Mon Oct 07, 2013 7:43 pm
  • So I was offered two jobs at the bank I work for. The main point of this thread was for me to celebrate the fact that I'm finally moving up. Let me give you guys some advice....don't misbehave at work especially if you work for a giant corporation. One cuss word in an email can set you back 2 years in your career advancement, even if you put forth the highest performance numbers in your department.

    Job A - Finance job. Analyzing financial statements for commercial and agriculture loans. This is what I went to school for. It's a great stepping stone into more lucrative careers such as underwriting and lending management.

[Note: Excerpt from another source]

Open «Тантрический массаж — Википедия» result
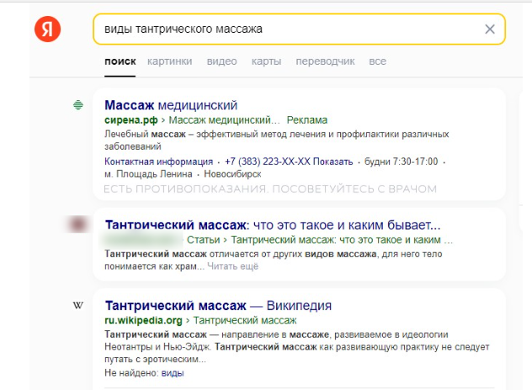 tap(218, 305)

    Job B - Problem solving job. Working across company lines to solve problems that have been escalated to the max level. I would be expected to use root-cause analysis and look at everything as a process. This is a promotion of my current field. A possible stepping stone for more lucrative careers in a lead role or as a project manager.

    I'm a bit torn as to what I want to do. On one hand, I love exploring new areas and although I went to school for it, I have not worked in a finance/accounting related field. On the other hand, I do like solving problems and I seem to have natural talents for it too. Both of these jobs have the EXACT same pay scale, so it's really going to come down to some other factors. Here are my questions:

    Which career do you think would be more lucrative and in-demand long-term?

    Which career would give me more options if I wanted to move back to the (great) state of Washington?


    Thanks in advance!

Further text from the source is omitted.